**Extrait du document**
- - - - -

La (re-)construction du monde
Aide. Solidarité. Politique.
La conférence en ligne « La (re-)construction du monde » a réuni des intervenants venus littéralement du monde entier entre le 12 et le 14 février 2021. Ils se sont engagés dans une conversation transnationale dont a émergé une sphère publique transnationale. Ils ont réussi à échanger leurs points de vue sur l'état catastrophique du monde et à vivre une culture politique qui rend au moins concevables les moyens de sortir de cet état. Arriver à s'entendre sur la construction du monde implique de pouvoir envisager qu'un autre monde est possible, mais aussi de rechercher les voies qui nous permettront de l'atteindre. En ce sens, notre conférence, que nous avons organisée avec le soutien de nombreux partenaires, dont la Fondation Friedrich Ebert et la Fondation Rosa Luxemburg, était quelque part impensable et arrivait précisément à point nommé.
La conférence "(Re-)Construction du monde" a touché la corde sensible de l'époque. Les 8 000 participants ont dépassé les attentes des organisateurs.
Par Katja Maurer et Thomas Rudhof-Seibert
Contenu
L'afflux de participants - jamais moins de mille personnes - en témoigne : la conférence a visiblement touché une corde sensible. Et ce, en plein milieu d'une pandémie qui menace tout le monde, mais chacun de manière très différente, selon son origine géographique, mais surtout sociale. En stimulant le débat autour de l'état du monde, nous avons fait de la peur, mais aussi de ses causes, un sujet de discussion. Les technologies de communication les plus modernes ont rendu possible de générer de l'expertise dans une interconnexion globale ; expertise qui ne ressemble plus au modèle majestueux de l'arbre de la connaissance, mais plutôt à un réseau de racines se ramifiant dans toutes les directions.

- - - - -

**Extraits de données**

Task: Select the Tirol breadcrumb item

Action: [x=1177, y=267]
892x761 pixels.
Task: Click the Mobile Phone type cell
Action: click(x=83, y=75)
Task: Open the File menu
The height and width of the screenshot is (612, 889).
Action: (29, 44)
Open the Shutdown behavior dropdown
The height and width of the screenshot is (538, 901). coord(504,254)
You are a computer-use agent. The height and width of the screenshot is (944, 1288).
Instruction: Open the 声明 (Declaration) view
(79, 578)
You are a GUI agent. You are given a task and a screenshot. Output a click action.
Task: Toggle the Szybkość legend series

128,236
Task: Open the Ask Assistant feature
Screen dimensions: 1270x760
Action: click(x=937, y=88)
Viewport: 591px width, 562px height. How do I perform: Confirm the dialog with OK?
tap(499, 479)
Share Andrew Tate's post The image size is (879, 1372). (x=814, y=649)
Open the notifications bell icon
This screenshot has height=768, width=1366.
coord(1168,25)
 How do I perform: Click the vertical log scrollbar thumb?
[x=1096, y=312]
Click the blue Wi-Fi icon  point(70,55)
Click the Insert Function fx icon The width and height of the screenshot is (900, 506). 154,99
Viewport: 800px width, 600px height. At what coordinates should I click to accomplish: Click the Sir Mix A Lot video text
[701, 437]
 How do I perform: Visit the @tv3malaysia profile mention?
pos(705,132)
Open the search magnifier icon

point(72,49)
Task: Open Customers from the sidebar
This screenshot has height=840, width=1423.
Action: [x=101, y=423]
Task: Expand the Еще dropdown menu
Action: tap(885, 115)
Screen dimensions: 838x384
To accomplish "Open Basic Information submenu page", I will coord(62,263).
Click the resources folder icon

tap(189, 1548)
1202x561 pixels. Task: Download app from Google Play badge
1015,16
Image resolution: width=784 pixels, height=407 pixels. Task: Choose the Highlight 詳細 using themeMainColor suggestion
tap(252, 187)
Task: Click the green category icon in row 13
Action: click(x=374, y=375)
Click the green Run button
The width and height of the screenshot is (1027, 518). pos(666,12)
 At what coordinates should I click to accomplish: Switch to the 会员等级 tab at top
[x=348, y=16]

- - - - -

**Travail demandé 1**
Dans l'extrait du document, reprenez le passage qui va de « La conférence en » jusqu'à « à point nommé. » inclus, en substituant « orateurs » à « intervenants ».
**Travail demandé 2**
Répondez à ces questions d'après l'extrait du document.
(a) Entre quelles dates la conférence en ligne s'est-elle tenue ?
(b) Combien de participants la conférence a-t-elle réunis ?
(c) À quoi ressemble l'expertise générée grâce aux technologies de communication, plutôt qu'au modèle de l'arbre de la connaissance ?

**Résultat obtenu 1**
La conférence en ligne « La (re-)construction du monde » a réuni des orateurs venus littéralement du monde entier entre le 12 et le 14 février 2021. Ils se sont engagés dans une conversation transnationale dont a émergé une sphère publique transnationale. Ils ont réussi à échanger leurs points de vue sur l'état catastrophique du monde et à vivre une culture politique qui rend au moins concevables les moyens de sortir de cet état. Arriver à s'entendre sur la construction du monde implique de pouvoir envisager qu'un autre monde est possible, mais aussi de rechercher les voies qui nous permettront de l'atteindre. En ce sens, notre conférence, que nous avons organisée avec le soutien de nombreux partenaires, dont la Fondation Friedrich Ebert et la Fondation Rosa Luxemburg, était quelque part impensable et arrivait précisément à point nommé.

**Résultat obtenu 2**
(a) La conférence s'est tenue entre le 12 et le 14 février 2021.
(b) Elle a réuni 8 000 participants.
(c) Elle ressemble à un réseau de racines se ramifiant dans toutes les directions.